• _Consigne 1_
D'après le texte sur Durkheim, qui a exposé l'idéal positiviste dont Durkheim s'inspire ?
• _Consigne 2_
Énumérez tous les modèles d'analyse dont Durkheim se distingue dans La Division du travail social, d'après le texte sur Durkheim.
• _Consigne 3_
Réécrivez le passage du texte sur Durkheim qui commence aux mots « De l’influence du » et s'arrête après « être une manifestation.? », en remplaçant « perte de repères » par « perte de points de repère ».

• _Source_
La sociologie d’Émile Durkheim prend son envol avec son étude sur la « division du travail social » qui est le fruit des réflexions qu’il a engagées sur la société moderne. Comme la plupart des classiques des sciences sociales, il veut caractériser la société de son temps tout en mettant en œuvre une approche scientifique des faits sociaux. La réflexion de Durkheim se construit autour de deux axes : la connaissance des fondements de la société moderne et la construction d’un savoir sociologique à prétention scientifique. Dans La Division du travail social, Durkheim se distingue d’emblée de plusieurs modèles d’analyse : le darwinisme social d’Herbert Spencer, la théorie de l’imitation de Gabriel Tarde, la philosophie utilitariste de Stuart Mill et la doctrine libérale d’Adam Smith. Pour Durkheim, tous ces modèles souffriraient d’un manque de scientificité.?

Lui s’inspire alors de l’idéal positiviste exposé par Auguste Comte. Durkheim définit ainsi la sociologie comme une « science morale », c’est-à-dire une science des mœurs propres à différentes sociétés. Or ces mœurs prennent forme en fonction du degré de rapprochement des individus, ainsi que de la densité et de l’intensité des relations sociales. De ce point de vue, la société moderne a engendré un basculement fondamental, qui est celui du passage d’une « solidarité mécanique » à une « solidarité organique ». La première, spécifique aux sociétés dites traditionnelles, se caractérise par une forte conscience collective, qui laisse peu de place à l’expression de l’individualité. Les individus pensent et agissent par similitude, respectant l’harmonie d’un groupe fortement intégrateur. Dans les sociétés à solidarité organique, dites modernes, la différenciation sociale s’accroît, ce qui conduit à une spécialisation plus grande des différentes activités sociales. Cela concerne évidemment le domaine productif mais, au-delà, toutes les dimensions de la vie sociale (l’éducation, la famille, la religion, etc.). Dans ces sociétés, l’individualité tend à se renforcer et les marges de liberté augmentent.??

De l’influence du social sur le suicide?

Selon Durkheim, les sociétés à solidarité organique accordent une place plus significative à l’autonomie individuelle. La dimension « individualiste » de la personnalité tend ainsi à se renforcer au détriment du collectif. Cela ne signifie pas que les institutions n’exercent plus aucune contrainte sur les individus mais que leur pouvoir s’affaiblit. Pour Durkheim, le risque de cette poussée d’individuation caractéristique des sociétés modernes est celui d’« anomie ». Il y a situation d’anomie lorsque les normes sociales s’imposent aux individus avec moins d’efficacité. Durkheim parle également de perte de repères. Concrètement, une situation anomique a des effets négatifs sur le corps social, conduisant notamment à une augmentation de phénomènes pathologiques dont le suicide peut être une manifestation.?

• _Données brutes_
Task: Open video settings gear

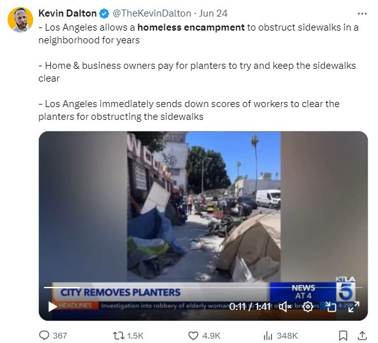Action: pos(308,307)

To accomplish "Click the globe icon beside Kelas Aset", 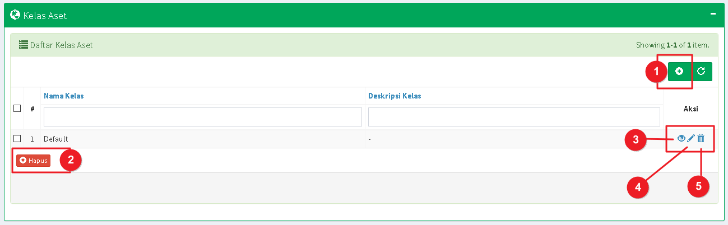I will coord(16,15).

• _Réponse 1_
Auguste Comte.

• _Réponse 2_
- le darwinisme social d'Herbert Spencer
- la théorie de l'imitation de Gabriel Tarde
- la philosophie utilitariste de Stuart Mill
- la doctrine libérale d'Adam Smith

• _Réponse 3_
De l’influence du social sur le suicide?

Selon Durkheim, les sociétés à solidarité organique accordent une place plus significative à l’autonomie individuelle. La dimension « individualiste » de la personnalité tend ainsi à se renforcer au détriment du collectif. Cela ne signifie pas que les institutions n’exercent plus aucune contrainte sur les individus mais que leur pouvoir s’affaiblit. Pour Durkheim, le risque de cette poussée d’individuation caractéristique des sociétés modernes est celui d’« anomie ». Il y a situation d’anomie lorsque les normes sociales s’imposent aux individus avec moins d’efficacité. Durkheim parle également de perte de points de repère. Concrètement, une situation anomique a des effets négatifs sur le corps social, conduisant notamment à une augmentation de phénomènes pathologiques dont le suicide peut être une manifestation.?